I believe this is a known issue - if somebody could add to this ticket any details of exactly what the problem with the CNI types are and why/how they are tied to the repo path, and any suggestions on how we effectively fix this - much appreciated.

grahamwhaley commented 6 years ago

OK, maybe now I understand the core issue, and a potential workaround.

Fundamentally, it is tied to golang packages, import paths and forks on github. We can see here: https://github.com/containers/virtcontainers/blob/master/cni.go#L25

that we directly import one of our own subdir packages:

cniPlugin "github.com/containers/virtcontainers/pkg/cni"

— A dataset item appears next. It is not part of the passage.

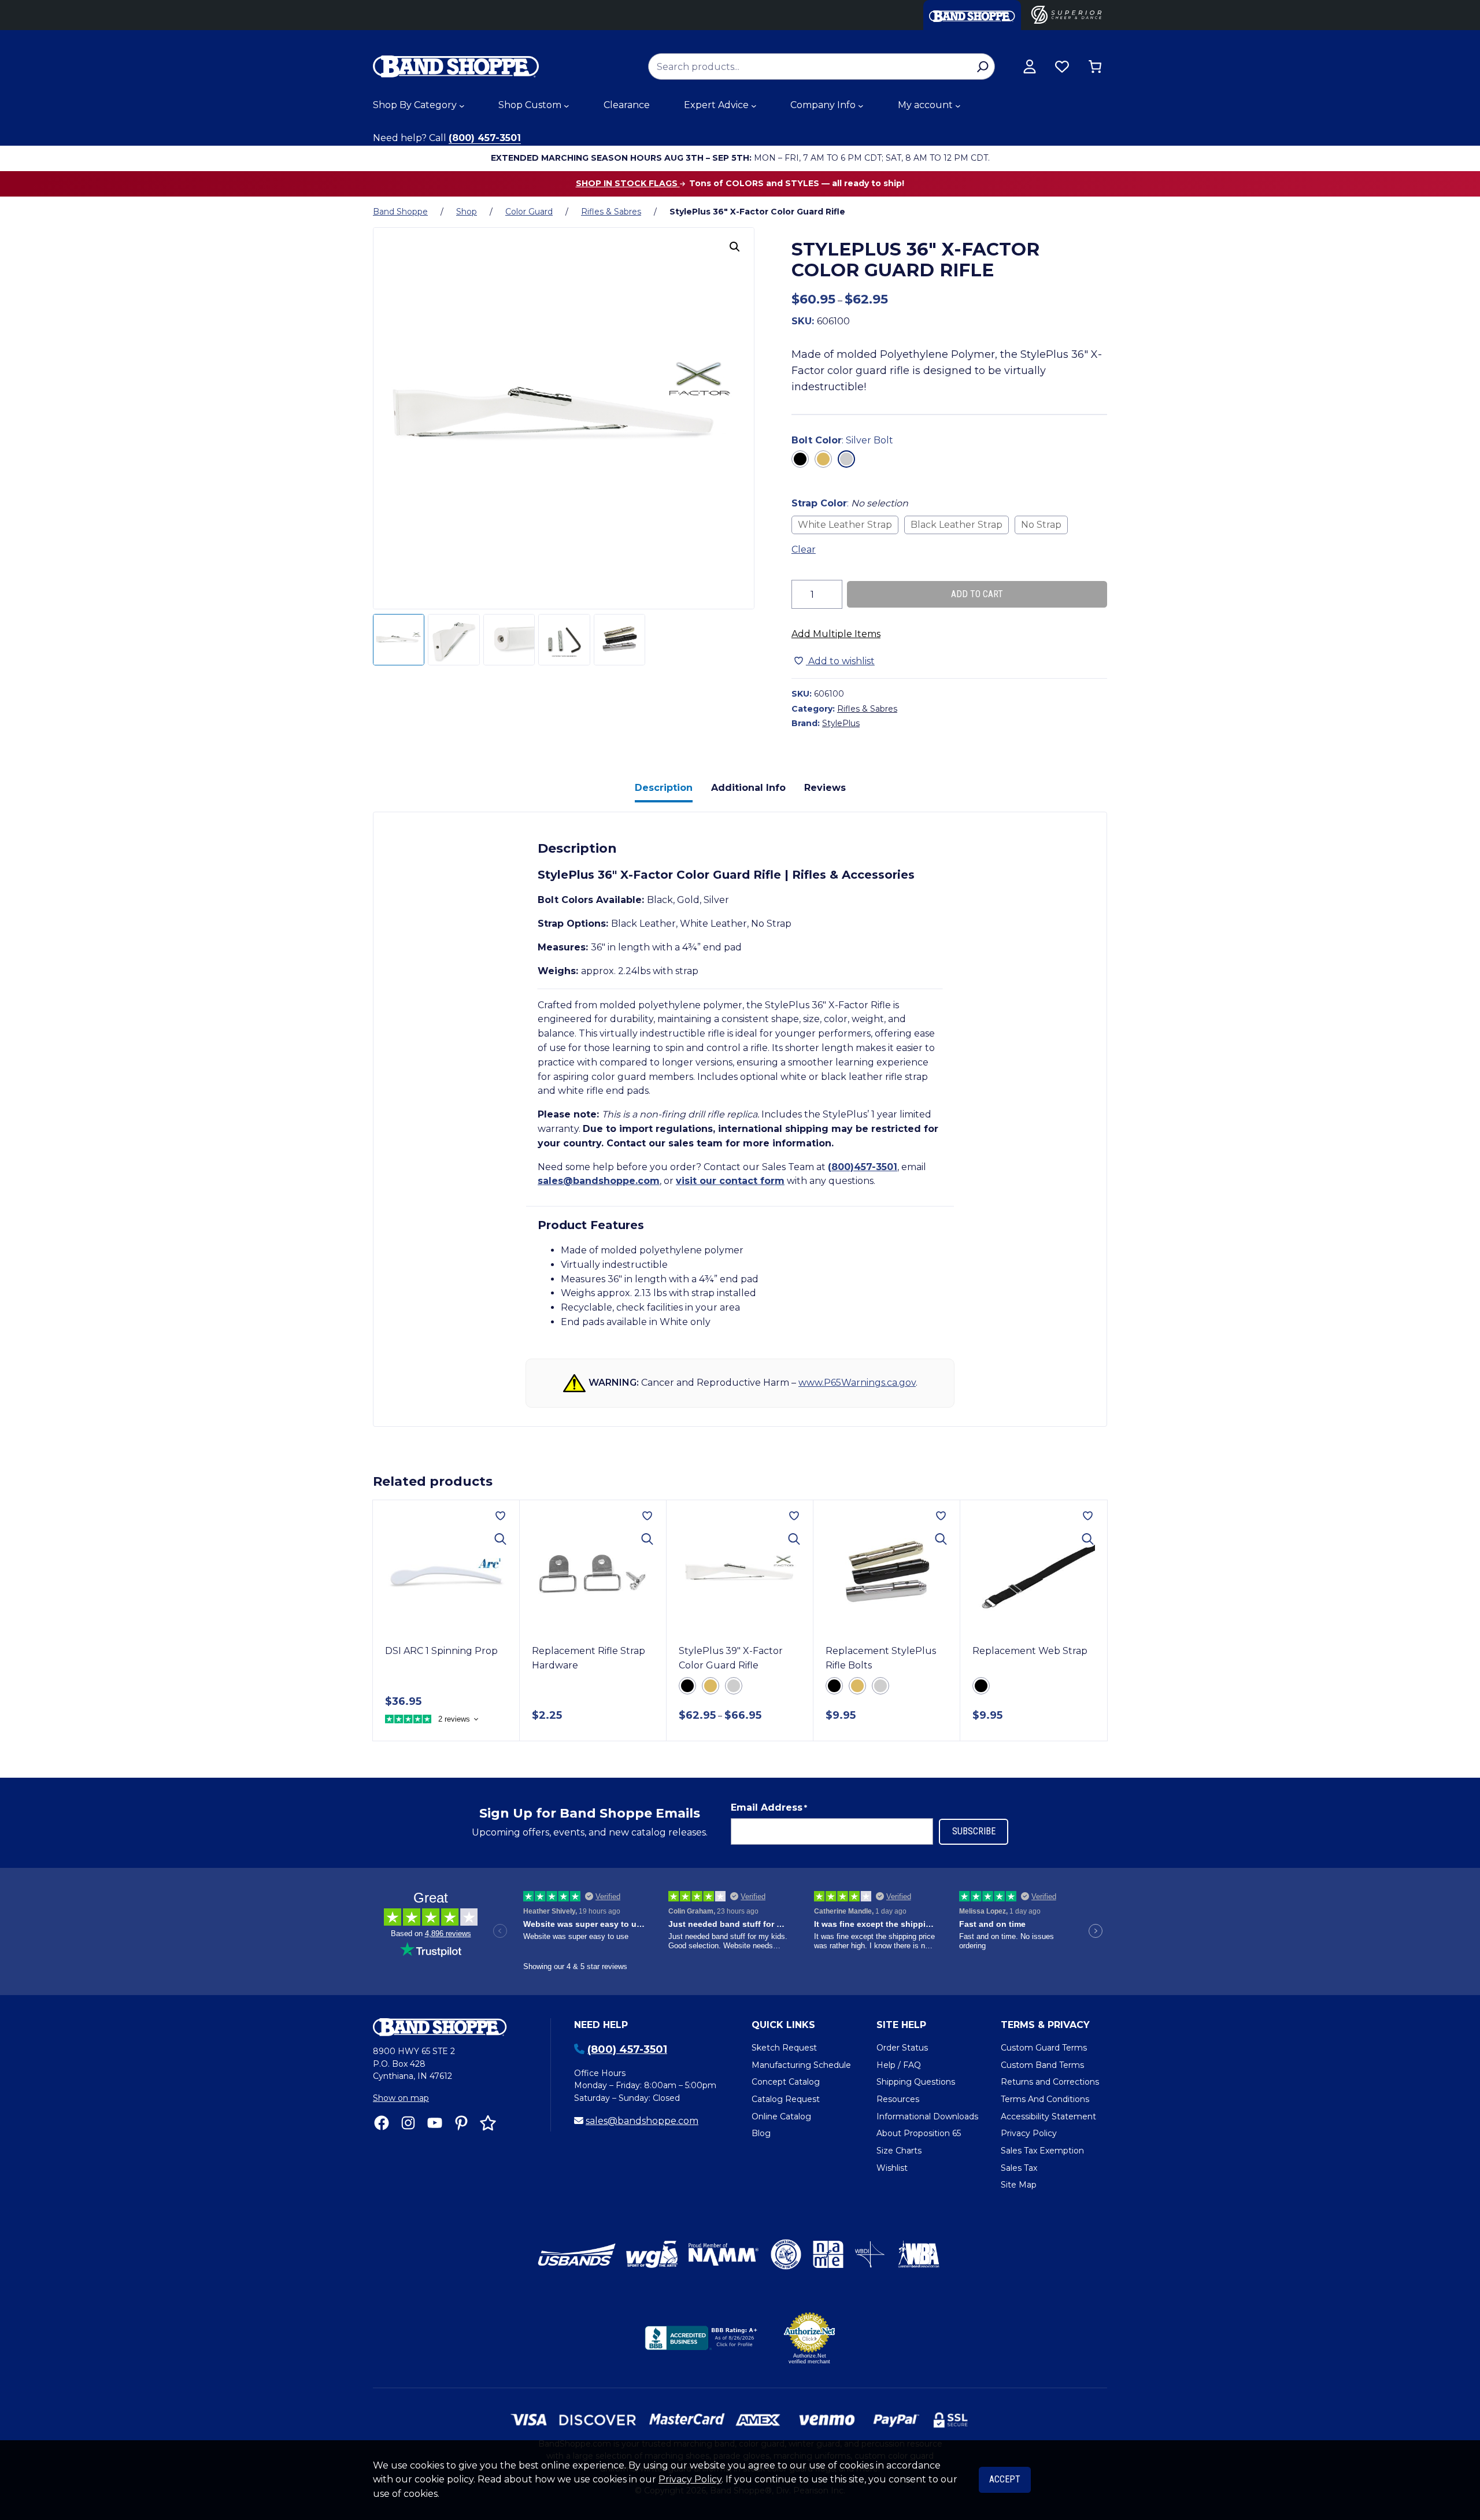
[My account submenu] (958, 106)
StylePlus (841, 723)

and, of course when you fork and do a normal go get or git clone from github if your fork, then the path where you are now building does not match that import path - and, hence the 'type clash' build failure.

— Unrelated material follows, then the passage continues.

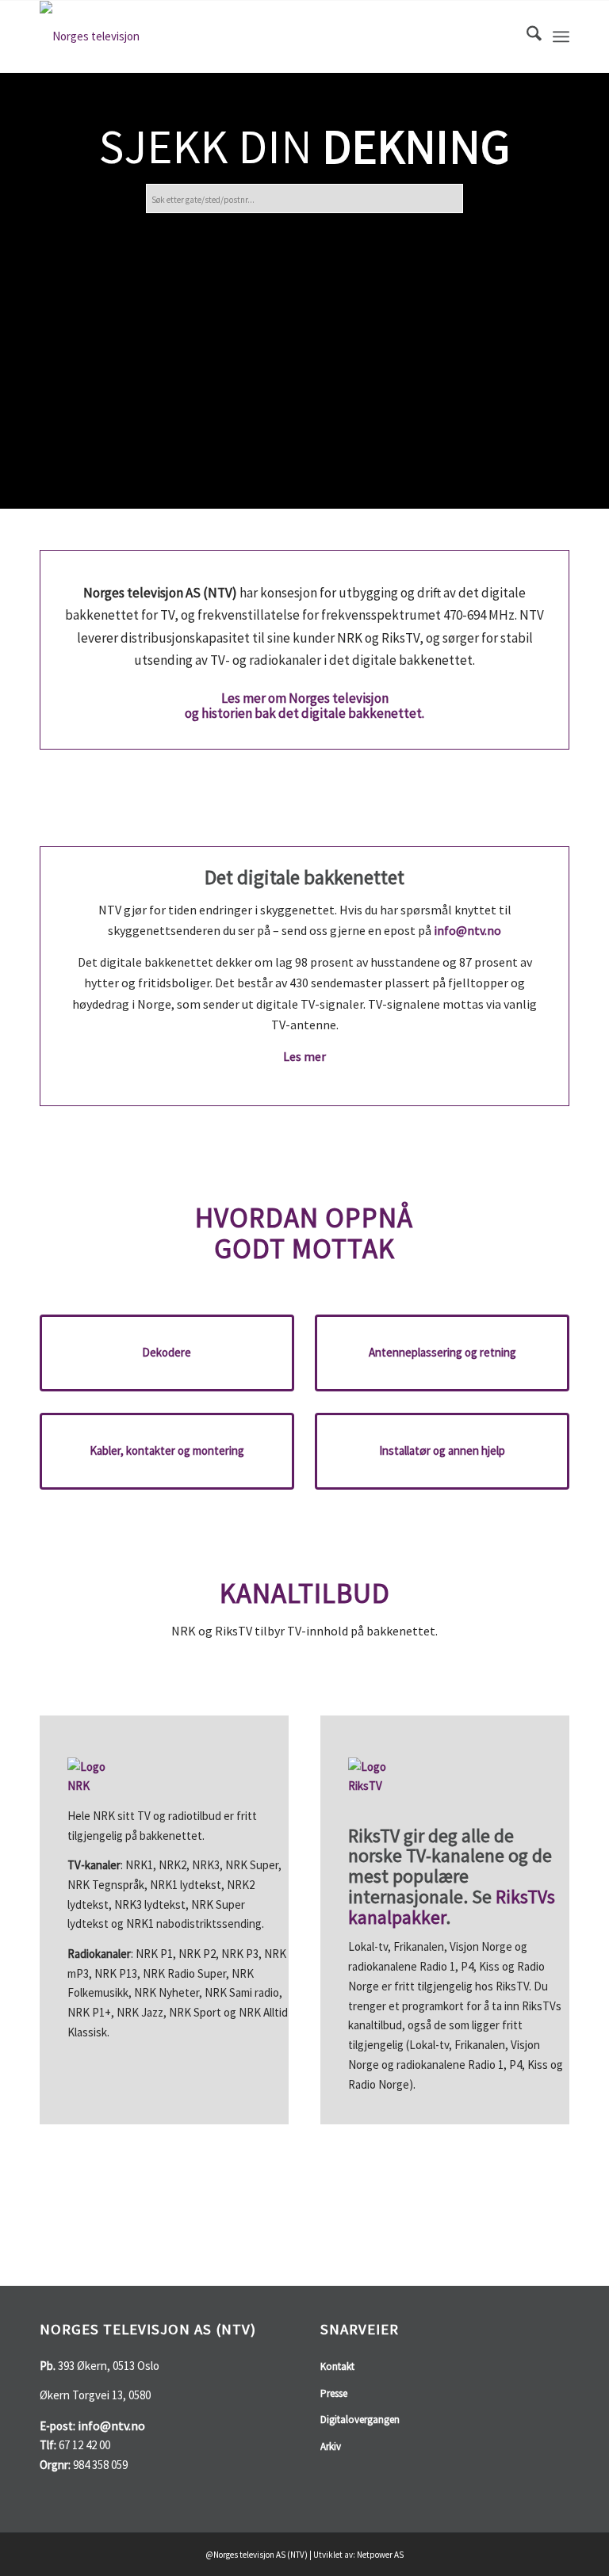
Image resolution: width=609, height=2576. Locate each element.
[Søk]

One fix to get stuff to build is to rewrite all the imports to point at your new path (maybe using something like https://godoc.org/golang.org/x/tools/cmd/gomvpkg, or a script as found in the thread at https://stackoverflow.com/questions/14323872/using-forked-package-import-in-go), but that would then make a complete mess of your git diff and trying to commit patches. A better solution (also on that stackoverflow page), is probably:

Anybody want to confirm this, and ack that adding a remote repo is the best workflow method? If so, I'll add it to the developer docs.

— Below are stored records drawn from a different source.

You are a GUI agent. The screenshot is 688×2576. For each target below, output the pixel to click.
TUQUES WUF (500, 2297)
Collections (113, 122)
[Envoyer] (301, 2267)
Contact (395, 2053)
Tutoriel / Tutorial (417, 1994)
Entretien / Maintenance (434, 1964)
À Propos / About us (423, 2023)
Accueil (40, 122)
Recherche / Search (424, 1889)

I will also likely add info on how to pin the vendoring in cc-runtime dep files so you can test virtcontainers changes with cc-runtime, unless somebody speaks up.

sboeuf commented 6 years ago

@grahamwhaley I think this is the way to go. I don't use this for virtcontainers since I push directly onto the main repo (I know it's wrong...), but I do that for Kata Containers and it works great. The Kata agent cannot build if you call into make from your forked repo, so I develop on the main one, and I push to a new branch on my forked one.

Adding this to the doc is the best thing to do since I am not sure there is something simpler we can do about it (as you've detailed it).

amshinde commented 6 years ago

@grahamwhaley Adding a remote repo is the best workflow method. I usually clone the master/upstream repo and then continue with 2 remotes "upstream" (to point to the upstream repo) and "origin"(to point to my forked repo).

grahamwhaley commented 6 years ago

Right. My 'normal' workflow is to have those same two remotes, but to work in my forked repo :-) For vc, we need to flip that over. I'll PR a doc update.